Die ersten mehr als 100 Tage der Regierung von López Obrador waren gekennzeichnet von Überraschungen wie diesen, aber auch von Aktionismus, von erfüllten Versprechen, von applaudierten, aber auch heftig kritisierten Entscheidungen. Der 65-Jährige hat Versprechen schnell umgesetzt, sich mit Nichtregierungsorganisationen angelegt, staatliche und halbstaatliche Institutionen abgeschafft. Alles dient dem übergeordneten Ziel seiner Präsidentschaft: „Wir wollen ein Wirtschaftsund Sozialmodell in Mexiko etablieren, in dem es keine Korruption gibt und wir mit Ehrlichkeit regieren.“Dabei behält López Obrador seinen autoritären, provokanten, ichbezogenen Stil aus dem Wahlkampf auch als Präsident bei.

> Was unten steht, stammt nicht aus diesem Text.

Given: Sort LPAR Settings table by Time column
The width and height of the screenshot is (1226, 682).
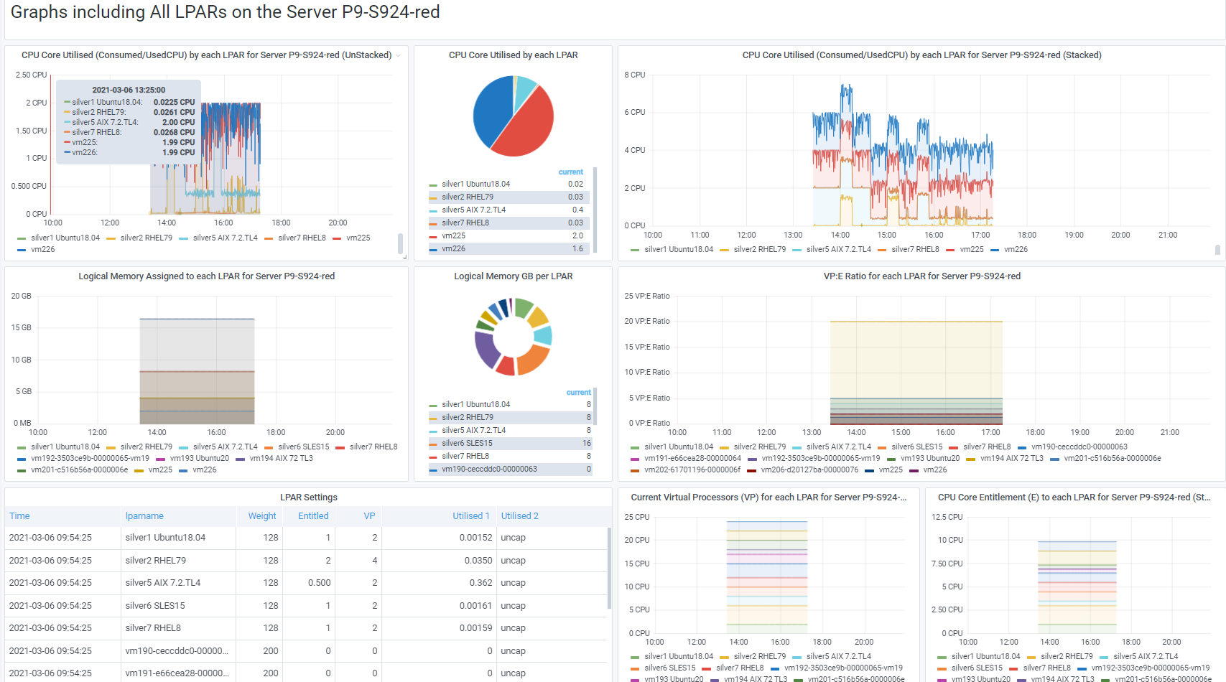Looking at the screenshot, I should [x=19, y=515].
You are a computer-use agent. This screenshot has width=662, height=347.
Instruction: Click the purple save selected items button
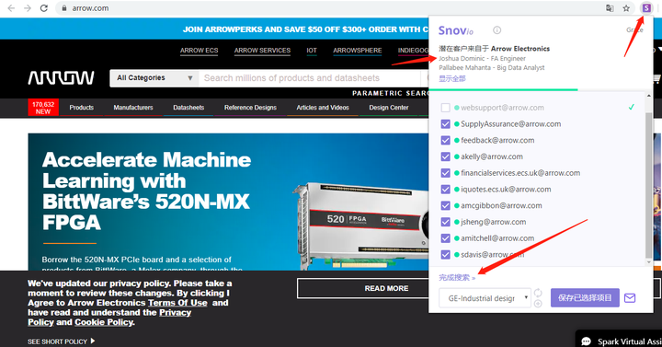[x=585, y=298]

Gerade erst sorgte er mit der Forderung für Aufregung, die spanische Regierung möge sich für die Übel der Kolonisierung bei Mexiko entschuldigen. Dafür erntete er Kritik – in Spanien, aber auch im Land selbst, von rechts wie von links.
Fernab solcher „Wutanfälle“, wie der Analyst Jorge Zepeda Patterson die Forderung nennt, hat sich der Präsident als akribischer Arbeiter erwiesen. Der Aufbau einer Nationalgarde zur Bekämpfung der Organisierten Kriminalität, die Schaffung einer Wahrheitskommission, um die Verbrechen an den 43 Studenten von Ayotzinapa aufzuklären, und die Abschaffung der Privilegien für Staatsdiener und ExPräsidenten: Für all diese Maßnahmen lieben die Mexikaner ihren Präsidenten. 80 Prozent der Bevölkerung bescheinigen ihm in der Startphase seiner Regierung einen sehr guten Job.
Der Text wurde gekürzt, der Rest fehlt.